We all know those emails, right? The ones that drop into our inbox and fill us with an immediate sense of impending doom. Fifteen people in the ‘To’ field, a further ten in the ‘Cc’ field… and goodness knows how many in the ‘Bcc’ field. From the moment that first mail arrives, you know you’re destined to spend the next couple of hours watching email after email in the chain arrive, circular threads of communication between anyone and everyone who may – or may not – be able to help address the topic in question.
Having observed hundreds – if not thousands – of email chains, and their subsequent fall out, during my career, I’ve come to the conclusion that they do almost nothing good for organisations. In fact, I believe that they’re so damaging that I will now, if I happen to receive one, take out everyone but the recipient I directly need to respond to, as a point of principle. Even better: when I’m able to, I get up, cross the room or pick up my phone, and actually speak to whoever I need to to get the actions completed. Email chains are sapping the energy, culture and productivity of organisations the globe over, and here are all of the reasons why:
#1 They waste time.
So much time. Soooooooo much time. I’ve heard multiple accounts of people who’ve left their desk for an hour, only to return to find over a hundred emails waiting for them, the majority of which all stem from one or two email chains. Deleting them all risks missing a key point they might need to respond to, so they spend precious time they don’t have reading through each and every one. The link between email chains and fruitless ‘busyness’ is both stark, and scary.
#2 They define your culture.
If I’m a new joiner to the business, and I see everyone else communicating via email chain, what do I do? I assume that’s how we talk to each other. And so our culture becomes one not of open transparency, where people are comfortable chatting face to face and working together to solve problems efficiently, but one where we all hide behind our screens and obsessively read and respond to emails. Not healthy. Really not healthy.
#3 They stifle productivity.
Not only the wasted time, but also the fact that in email chains, it often seems that nothing ever actually gets done other than the participants seeking to break a world record for the number of emails that can be sent in a single day. All the time you’re emailing, you’re not actually doing. Email chains and rock bottom productivity go hand in hand.
#4 They encourage blame.
In a very high percentage of the email chains that I’ve seen in my career, they’re used to point the finger at others, based on what they’ve said further down the chain. And again: while we’re focusing on pointing fingers, all that time the problem we should be addressing continues to go unsolved.
#5 They cause stress, unhappiness and sap morale.
Think about your best days at work? How many of them were spent staring at an email chain? Similarly, think about your worst days at work. I’m going to take a wild guess that various email chains featured in a pretty high percentage of them. Email chains are, plain and simple, miserable, for pretty much every single one of their participants. If we want our employees to enjoy coming to work, we’re on a hiding to nothing if we accept that email chains are a regular part of their daily interactions.

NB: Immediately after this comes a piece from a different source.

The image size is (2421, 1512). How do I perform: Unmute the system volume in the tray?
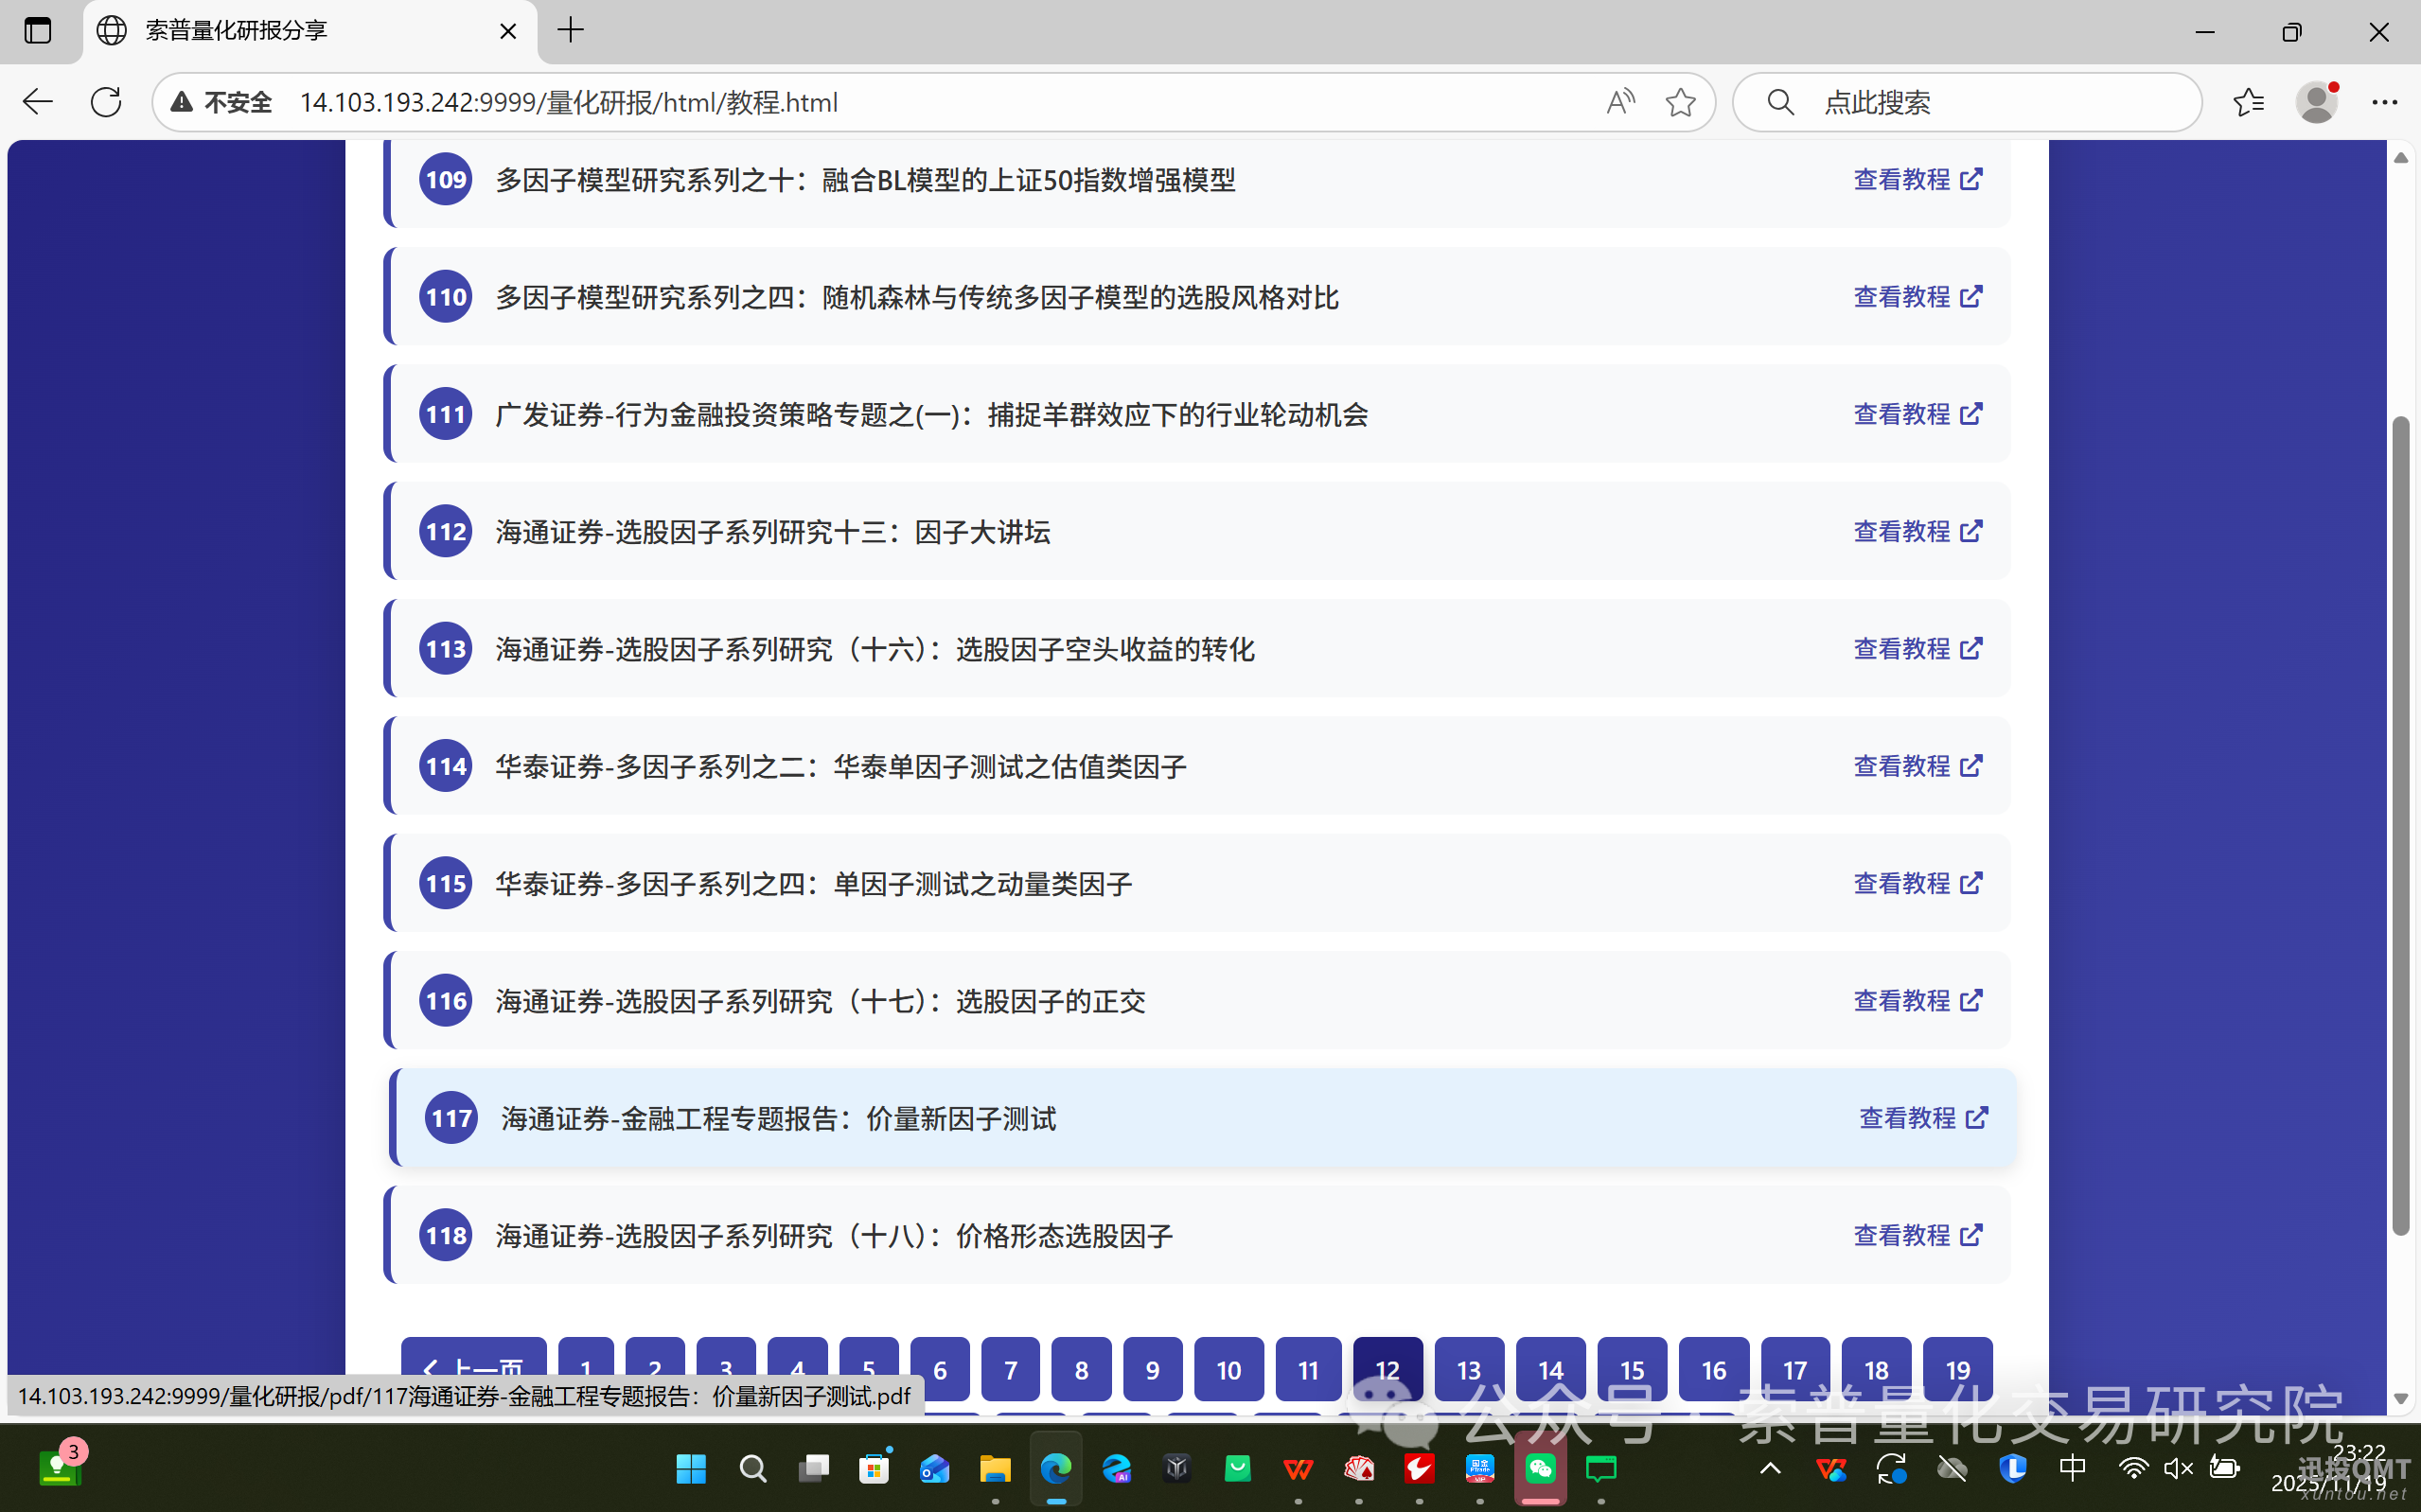point(2178,1468)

So, with that in mind, I’m going to put the challenge out to every single person reading this: to eradicate unnecessary email chains from their business, once and for all. The next time you read an email with the world and their dog copied in, instead of simply replying, consider your options. Do you need to press ‘reply all’? Could you just reply to the person you actually need to? Better still: could you pick up your phone and chat to them directly? Better again: could you go and have a face to face conversation? And actually solve the problem, as opposed to just talking about solving about it?
Because if you can, then I’m telling you now, you’ll have done something amazing. Not just for yourself, but for your entire organisation.